The decision was not unanimous, with the MPC voting 5-2-2. Two members pushed for an even larger rate cut, and two favoured holding rates steady.
The base rate — sometimes referred to as the ‘bank rate’ or simply the ‘interest rate’ — plays a crucial role in determining the cost of borrowing across the economy, including mortgage rates offered by lenders.
The Bank has been using the base rate as a way of taming inflation, which hit a recent peak of 11.1% in October 2022.
The Bank increased the base rate from 0.1% in late 2021, to 5.25% in August 2023. It then cut the rate twice last year, first in August, again in November and then again in February this year.
The good news is that inflation has recently dropped. The Consumer Prices Index (CPI), a key measure of inflation, stood at 2.6% in the year to March. While that’s still above the Bank’s 2% target, it’s edged down from 2.8% in the year to February.
In its Monetary Policy Report today, the Bank said that inflation is “following a bumpy path”.
It explained: “Inflation will increase temporarily this year before falling back to the 2% target. This is partly because of increases in energy prices, and increases in some regulated prices such as water bills.
“Inflation could stay higher than expected if the prices of some services continue to rise quite quickly. On the other hand, demand in the economy could be weaker than expected, which would lower prices.”
How does this impact interest rate predictions for 2025?
The report took a positive yet cautious approach to future base rate changes, stating “If things evolve as expected, we expect to reduce interest rates further.”
“We will judge carefully how far and how fast to cut interest rates. The best contribution we can make to support economic growth and people’s prosperity is to make sure we have low and stable inflation.”

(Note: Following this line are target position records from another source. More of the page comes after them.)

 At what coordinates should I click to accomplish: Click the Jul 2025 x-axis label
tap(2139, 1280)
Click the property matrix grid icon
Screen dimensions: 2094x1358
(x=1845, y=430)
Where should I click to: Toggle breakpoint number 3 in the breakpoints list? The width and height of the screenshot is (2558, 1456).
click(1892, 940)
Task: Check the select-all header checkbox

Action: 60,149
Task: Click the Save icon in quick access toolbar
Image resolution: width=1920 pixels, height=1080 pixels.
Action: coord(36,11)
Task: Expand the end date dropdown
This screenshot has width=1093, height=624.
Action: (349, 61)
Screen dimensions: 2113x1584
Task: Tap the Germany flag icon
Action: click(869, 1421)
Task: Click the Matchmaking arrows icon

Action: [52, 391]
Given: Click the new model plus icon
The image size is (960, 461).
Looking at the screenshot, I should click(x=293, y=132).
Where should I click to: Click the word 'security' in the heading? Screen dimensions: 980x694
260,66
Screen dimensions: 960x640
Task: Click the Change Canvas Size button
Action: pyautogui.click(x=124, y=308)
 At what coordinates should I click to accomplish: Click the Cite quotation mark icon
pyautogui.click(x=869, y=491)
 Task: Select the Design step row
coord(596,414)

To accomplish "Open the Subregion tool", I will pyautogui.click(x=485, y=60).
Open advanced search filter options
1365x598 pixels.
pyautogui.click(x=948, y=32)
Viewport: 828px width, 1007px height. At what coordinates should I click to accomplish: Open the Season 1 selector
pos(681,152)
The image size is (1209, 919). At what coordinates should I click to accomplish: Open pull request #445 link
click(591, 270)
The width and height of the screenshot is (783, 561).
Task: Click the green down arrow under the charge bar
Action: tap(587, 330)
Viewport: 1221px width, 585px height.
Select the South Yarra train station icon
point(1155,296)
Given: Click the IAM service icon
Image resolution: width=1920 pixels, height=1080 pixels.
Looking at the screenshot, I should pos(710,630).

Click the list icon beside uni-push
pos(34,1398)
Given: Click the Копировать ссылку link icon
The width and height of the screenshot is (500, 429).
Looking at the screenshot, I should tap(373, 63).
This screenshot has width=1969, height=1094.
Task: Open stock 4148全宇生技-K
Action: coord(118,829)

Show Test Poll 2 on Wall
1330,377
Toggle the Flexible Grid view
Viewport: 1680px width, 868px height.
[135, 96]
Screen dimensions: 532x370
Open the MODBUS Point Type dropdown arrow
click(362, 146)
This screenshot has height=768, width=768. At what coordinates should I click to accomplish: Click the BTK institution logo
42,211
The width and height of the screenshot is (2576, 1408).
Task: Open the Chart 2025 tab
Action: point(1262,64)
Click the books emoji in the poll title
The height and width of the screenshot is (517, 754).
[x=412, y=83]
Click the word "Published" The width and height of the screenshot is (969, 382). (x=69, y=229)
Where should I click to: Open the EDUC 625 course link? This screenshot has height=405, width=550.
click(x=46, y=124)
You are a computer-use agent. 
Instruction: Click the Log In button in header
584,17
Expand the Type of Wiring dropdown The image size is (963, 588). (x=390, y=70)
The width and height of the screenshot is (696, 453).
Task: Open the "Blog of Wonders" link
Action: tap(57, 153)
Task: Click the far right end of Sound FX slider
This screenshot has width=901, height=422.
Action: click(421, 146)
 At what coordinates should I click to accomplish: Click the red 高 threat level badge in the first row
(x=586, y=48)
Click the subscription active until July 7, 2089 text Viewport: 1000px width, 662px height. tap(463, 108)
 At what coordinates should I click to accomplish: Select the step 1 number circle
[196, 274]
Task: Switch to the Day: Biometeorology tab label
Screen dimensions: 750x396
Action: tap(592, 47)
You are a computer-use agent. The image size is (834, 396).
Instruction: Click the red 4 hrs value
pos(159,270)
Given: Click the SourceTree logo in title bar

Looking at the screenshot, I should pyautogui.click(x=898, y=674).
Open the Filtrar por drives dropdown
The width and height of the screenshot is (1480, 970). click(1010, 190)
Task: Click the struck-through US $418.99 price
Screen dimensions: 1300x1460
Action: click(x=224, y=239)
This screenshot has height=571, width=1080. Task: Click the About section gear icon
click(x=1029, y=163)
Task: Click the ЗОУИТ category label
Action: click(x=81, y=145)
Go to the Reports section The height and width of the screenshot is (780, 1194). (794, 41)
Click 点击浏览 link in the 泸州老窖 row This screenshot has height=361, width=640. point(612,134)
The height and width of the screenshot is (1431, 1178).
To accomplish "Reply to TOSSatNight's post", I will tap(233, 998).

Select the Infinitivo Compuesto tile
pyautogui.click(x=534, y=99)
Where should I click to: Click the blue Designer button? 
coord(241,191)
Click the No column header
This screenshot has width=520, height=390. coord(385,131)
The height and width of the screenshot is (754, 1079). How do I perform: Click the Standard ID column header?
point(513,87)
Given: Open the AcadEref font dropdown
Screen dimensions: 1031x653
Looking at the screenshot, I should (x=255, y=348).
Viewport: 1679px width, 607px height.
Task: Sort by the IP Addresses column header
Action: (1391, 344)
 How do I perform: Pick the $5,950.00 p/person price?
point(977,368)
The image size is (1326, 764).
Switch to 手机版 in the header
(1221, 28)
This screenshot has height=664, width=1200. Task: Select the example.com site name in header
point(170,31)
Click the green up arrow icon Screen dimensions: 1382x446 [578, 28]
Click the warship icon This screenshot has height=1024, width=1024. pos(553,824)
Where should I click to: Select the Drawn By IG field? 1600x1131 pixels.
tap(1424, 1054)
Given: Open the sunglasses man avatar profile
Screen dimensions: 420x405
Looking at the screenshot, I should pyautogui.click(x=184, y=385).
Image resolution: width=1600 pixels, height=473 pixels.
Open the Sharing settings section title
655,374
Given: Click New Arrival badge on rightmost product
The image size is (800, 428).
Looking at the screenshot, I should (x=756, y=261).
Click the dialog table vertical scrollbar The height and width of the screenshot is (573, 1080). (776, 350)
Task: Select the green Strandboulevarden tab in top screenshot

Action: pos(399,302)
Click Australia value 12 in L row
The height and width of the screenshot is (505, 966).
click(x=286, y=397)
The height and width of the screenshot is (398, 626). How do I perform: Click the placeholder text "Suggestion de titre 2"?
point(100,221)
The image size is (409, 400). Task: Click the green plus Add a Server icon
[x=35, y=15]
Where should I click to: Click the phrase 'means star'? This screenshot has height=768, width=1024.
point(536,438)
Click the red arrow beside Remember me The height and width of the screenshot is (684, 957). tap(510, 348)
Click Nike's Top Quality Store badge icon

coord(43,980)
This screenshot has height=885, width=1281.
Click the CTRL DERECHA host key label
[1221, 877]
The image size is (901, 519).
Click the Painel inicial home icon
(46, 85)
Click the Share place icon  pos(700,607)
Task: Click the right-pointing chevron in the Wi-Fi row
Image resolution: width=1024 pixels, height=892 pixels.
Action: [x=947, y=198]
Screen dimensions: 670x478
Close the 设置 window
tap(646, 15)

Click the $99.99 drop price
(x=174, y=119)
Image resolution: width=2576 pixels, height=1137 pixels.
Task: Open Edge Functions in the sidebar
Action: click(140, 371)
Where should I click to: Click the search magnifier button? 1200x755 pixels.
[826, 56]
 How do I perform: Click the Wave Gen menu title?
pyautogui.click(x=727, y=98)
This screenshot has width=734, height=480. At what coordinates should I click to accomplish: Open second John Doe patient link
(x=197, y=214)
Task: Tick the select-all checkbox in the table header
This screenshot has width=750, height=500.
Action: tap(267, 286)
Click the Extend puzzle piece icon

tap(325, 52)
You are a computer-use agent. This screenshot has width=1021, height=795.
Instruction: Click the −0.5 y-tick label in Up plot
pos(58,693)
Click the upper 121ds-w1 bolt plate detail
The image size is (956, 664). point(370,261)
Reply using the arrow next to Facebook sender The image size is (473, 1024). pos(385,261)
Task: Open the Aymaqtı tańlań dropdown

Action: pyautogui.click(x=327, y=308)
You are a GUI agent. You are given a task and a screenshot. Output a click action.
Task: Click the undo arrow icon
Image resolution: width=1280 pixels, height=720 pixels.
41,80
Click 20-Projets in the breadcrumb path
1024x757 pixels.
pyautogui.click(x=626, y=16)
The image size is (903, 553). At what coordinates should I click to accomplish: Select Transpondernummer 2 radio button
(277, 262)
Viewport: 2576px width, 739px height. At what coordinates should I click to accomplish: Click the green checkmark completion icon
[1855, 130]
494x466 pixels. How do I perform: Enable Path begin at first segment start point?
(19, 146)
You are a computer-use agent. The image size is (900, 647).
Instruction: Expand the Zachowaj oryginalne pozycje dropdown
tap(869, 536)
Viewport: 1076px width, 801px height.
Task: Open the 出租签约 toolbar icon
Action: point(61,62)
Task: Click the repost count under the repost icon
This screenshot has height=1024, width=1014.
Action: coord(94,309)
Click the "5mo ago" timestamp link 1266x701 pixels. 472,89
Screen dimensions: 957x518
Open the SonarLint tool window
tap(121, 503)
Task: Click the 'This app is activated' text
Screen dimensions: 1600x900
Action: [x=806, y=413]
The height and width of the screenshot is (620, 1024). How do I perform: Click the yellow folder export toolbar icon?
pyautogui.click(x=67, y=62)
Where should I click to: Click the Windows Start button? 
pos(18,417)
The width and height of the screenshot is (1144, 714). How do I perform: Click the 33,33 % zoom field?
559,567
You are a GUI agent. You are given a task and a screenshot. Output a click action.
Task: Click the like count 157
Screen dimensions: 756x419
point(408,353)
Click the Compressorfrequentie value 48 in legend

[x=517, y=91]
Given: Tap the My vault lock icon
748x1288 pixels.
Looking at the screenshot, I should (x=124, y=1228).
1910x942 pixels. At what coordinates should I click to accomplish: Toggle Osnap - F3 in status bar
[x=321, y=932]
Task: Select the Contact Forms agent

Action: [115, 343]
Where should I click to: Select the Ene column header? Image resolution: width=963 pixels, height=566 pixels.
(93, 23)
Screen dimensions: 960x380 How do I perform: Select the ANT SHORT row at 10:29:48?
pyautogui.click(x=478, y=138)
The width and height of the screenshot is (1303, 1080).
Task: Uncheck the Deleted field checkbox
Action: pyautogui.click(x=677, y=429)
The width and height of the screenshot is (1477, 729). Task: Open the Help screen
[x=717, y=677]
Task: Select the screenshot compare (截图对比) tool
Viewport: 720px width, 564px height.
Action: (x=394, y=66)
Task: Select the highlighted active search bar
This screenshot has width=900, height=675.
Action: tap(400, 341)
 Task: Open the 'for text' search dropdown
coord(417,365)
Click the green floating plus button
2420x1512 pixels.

What does the base rate cut mean for mortgage rates?
If you’re planning to get a new mortgage soon, you’re likely to see the lower base rate factored into new deals. This could make moving more affordable for you.
Whether you’re moving, buying your first home or your fixed rate is ending, it’s worth seeing if any lower rates are now available to you.
Key takeaways
- The Bank of England has cut the base rate from 4.5% to 4.25%, its lowest level in around 2 years
- The decision is likely to improve mortgage affordability, paving the way for more people to move house this year
- The base rate, also known as the ‘bank rate’ or the ‘interest rate’, influences the rates that mortgage lenders charge their borrowers
- Today’s decision comes after UK inflation dropped by more than expected to 2.6% in March.